You'll then be prompted for the password for the 'research' account, which you should have, and dropped into the MySQL command line. Type USE enwiki , and then run whatever query you need.

As well as connecting directly, it's also possible to connect automatically from your programming language of choice, be it R or Python. For Python, we have the MySQLdb module installed on stat1003 and stat1002. For R, we have RMySQL.

On the other hand, if you just want to generate a TSV or CSV and then retrieve the data from that file later, you can easily do so from the command line. Taking the English-language Wikipedia example from above, you'd type:

mysql -u research -h analytics-store.eqiad.wmnet -p enwiki -e "your query goes here;" > file_name.tsv

For CSVs, just change the file ending. Either way, it'll prompt you to enter the password, and go off to generate the file on its own.

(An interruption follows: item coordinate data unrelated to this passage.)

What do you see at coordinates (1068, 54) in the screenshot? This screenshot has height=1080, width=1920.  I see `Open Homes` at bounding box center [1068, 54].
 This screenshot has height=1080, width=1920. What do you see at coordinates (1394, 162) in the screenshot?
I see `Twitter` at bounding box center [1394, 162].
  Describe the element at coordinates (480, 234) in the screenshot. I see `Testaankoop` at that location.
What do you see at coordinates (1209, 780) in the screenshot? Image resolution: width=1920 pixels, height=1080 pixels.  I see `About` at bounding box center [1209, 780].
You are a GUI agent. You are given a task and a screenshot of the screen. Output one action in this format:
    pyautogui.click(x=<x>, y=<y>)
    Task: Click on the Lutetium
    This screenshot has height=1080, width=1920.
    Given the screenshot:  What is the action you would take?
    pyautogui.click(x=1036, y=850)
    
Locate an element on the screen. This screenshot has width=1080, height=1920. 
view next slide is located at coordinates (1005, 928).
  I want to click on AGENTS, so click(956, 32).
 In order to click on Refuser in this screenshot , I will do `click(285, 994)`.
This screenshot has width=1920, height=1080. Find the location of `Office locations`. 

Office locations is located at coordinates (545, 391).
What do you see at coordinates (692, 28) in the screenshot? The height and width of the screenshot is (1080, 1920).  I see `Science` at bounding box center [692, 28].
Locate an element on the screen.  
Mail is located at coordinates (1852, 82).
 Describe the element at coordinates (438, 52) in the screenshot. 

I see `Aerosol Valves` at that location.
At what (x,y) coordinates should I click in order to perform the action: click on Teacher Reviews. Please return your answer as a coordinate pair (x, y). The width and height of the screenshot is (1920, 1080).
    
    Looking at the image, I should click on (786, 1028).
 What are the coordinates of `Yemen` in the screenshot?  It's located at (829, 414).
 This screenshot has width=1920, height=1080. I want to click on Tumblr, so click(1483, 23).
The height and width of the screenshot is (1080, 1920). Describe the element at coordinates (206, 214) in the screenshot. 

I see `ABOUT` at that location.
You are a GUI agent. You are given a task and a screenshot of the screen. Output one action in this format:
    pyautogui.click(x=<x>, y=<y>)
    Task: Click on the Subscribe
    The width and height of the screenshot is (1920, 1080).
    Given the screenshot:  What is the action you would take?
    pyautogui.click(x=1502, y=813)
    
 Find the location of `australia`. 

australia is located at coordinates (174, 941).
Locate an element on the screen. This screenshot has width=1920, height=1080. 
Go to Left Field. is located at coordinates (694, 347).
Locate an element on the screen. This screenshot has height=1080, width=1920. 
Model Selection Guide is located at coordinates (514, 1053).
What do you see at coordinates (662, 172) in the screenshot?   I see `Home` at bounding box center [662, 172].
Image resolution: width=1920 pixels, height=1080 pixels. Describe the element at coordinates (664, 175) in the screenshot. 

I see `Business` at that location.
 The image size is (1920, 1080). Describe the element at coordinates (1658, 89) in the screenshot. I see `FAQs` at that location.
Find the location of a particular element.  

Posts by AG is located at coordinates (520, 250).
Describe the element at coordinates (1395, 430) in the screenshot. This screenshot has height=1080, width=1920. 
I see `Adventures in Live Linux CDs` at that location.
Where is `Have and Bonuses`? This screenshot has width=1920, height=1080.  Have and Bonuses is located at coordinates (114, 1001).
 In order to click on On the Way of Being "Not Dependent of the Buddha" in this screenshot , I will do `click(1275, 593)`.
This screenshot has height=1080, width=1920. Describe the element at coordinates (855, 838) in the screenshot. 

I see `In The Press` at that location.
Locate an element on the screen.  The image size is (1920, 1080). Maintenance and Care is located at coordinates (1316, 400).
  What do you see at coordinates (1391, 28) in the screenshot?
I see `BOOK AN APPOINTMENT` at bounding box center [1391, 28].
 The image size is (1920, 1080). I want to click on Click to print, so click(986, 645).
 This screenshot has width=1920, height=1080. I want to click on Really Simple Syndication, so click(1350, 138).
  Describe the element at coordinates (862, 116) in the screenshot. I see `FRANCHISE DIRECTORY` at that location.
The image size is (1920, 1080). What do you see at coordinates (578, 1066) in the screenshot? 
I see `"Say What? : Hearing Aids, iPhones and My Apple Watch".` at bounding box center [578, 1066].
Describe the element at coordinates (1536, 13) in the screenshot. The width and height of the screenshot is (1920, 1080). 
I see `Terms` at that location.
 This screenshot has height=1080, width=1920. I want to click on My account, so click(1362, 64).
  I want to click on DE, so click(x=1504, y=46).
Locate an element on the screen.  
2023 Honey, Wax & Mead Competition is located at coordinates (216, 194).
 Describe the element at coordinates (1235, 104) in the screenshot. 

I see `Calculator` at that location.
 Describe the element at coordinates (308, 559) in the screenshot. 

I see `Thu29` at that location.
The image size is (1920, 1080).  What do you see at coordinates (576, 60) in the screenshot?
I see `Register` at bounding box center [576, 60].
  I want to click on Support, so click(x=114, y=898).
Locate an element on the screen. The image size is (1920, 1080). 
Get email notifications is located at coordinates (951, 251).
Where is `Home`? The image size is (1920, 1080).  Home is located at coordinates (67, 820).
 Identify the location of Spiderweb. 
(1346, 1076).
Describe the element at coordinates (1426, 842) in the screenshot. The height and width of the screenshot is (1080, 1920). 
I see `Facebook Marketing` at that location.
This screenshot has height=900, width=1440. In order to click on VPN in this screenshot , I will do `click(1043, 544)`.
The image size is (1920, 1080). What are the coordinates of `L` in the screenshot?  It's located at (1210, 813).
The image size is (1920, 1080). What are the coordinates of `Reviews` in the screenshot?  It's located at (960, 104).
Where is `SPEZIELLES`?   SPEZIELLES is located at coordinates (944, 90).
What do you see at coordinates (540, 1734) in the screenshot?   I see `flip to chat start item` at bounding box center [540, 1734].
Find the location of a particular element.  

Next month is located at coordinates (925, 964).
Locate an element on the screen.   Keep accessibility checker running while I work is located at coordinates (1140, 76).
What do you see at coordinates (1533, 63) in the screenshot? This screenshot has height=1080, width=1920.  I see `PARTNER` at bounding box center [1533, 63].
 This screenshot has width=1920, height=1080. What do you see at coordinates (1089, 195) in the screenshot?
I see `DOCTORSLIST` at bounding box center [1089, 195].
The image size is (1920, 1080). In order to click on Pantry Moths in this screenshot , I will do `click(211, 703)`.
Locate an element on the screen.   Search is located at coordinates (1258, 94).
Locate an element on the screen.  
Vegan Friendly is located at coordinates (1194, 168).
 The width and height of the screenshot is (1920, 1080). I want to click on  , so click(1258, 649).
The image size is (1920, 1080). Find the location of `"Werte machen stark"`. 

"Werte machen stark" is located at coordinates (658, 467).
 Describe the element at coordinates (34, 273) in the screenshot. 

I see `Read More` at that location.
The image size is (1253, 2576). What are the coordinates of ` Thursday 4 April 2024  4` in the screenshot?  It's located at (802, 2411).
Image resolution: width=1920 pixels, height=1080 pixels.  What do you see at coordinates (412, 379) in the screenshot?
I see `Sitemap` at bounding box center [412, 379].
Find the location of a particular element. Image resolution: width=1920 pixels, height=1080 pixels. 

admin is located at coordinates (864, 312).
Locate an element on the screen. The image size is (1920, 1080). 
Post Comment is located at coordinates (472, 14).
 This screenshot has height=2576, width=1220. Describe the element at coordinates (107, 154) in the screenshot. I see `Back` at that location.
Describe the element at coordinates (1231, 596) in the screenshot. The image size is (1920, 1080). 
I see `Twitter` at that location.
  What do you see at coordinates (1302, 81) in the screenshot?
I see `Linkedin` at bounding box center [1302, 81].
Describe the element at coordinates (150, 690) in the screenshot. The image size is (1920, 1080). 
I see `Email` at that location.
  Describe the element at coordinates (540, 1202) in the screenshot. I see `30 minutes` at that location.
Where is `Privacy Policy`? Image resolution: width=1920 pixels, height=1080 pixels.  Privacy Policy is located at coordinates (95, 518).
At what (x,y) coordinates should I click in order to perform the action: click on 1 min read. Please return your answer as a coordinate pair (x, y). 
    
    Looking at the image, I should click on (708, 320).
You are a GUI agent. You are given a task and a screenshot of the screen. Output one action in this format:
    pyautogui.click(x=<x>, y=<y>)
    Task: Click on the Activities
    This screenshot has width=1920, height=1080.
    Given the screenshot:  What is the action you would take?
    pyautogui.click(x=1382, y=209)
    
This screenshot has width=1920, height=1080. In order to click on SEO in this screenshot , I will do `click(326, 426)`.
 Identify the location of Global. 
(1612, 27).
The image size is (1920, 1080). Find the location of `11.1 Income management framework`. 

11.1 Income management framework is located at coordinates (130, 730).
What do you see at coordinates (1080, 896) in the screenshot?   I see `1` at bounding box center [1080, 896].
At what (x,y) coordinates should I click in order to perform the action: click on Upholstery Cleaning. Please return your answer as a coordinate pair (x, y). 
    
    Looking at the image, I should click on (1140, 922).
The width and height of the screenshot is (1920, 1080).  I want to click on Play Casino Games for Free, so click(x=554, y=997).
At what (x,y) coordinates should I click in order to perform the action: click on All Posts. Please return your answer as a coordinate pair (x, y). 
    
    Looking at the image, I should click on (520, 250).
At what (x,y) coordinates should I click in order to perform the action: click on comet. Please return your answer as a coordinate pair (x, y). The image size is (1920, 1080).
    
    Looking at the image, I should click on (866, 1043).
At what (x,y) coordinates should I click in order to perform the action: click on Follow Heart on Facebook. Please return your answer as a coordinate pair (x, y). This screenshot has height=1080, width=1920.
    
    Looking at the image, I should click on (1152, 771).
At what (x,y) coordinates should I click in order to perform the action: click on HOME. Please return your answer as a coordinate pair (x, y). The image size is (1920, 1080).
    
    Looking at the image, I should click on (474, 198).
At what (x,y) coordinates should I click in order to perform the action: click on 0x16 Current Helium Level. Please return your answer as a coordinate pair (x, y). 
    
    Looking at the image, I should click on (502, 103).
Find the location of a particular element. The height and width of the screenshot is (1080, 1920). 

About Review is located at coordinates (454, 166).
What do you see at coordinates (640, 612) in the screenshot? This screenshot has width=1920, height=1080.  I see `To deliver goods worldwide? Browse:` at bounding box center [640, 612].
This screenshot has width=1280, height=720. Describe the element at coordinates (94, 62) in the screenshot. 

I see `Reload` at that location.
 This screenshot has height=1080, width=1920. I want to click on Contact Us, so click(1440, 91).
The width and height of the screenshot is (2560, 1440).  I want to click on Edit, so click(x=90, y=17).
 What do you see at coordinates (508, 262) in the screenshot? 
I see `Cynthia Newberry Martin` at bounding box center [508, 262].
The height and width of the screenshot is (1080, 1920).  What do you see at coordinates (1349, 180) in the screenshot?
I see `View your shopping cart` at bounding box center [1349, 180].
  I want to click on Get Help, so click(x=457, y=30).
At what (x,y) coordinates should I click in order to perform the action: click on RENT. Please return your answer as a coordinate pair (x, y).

If you're interested in accessing high-volume data, such as data around Flow and Echo, this can be found on analytics-store.eqiad.wmnet; Flow data is stored in its own database (flowdb, while Echo-related data is stored in per-wiki databases. EventLogging data, meanwhile, is stored in the 'log' database on analytics-store.eqiad.wmnet, with each schema as its own table. All other production wikis and their locations on the slaves can be found in the table below.

Hive

Finally, we have Hive - our storage system for large amounts of data. Hive can be accessed from stat1002 - simply type 'hive' in the terminal, switch to the <wmf_raw> database, and input your query.

At the moment there are no recommended Hive access packages for R or Python, although we're actively investigating possible solutions. In the meantime, the best way to get data out of the system is to treat it as you would the Analytics slaves; through the terminal, type:

hive --database wmf_raw -e "query goes here" > file_name.tsv

Again, switching out .tsv to .csv alters the format the file is saved in.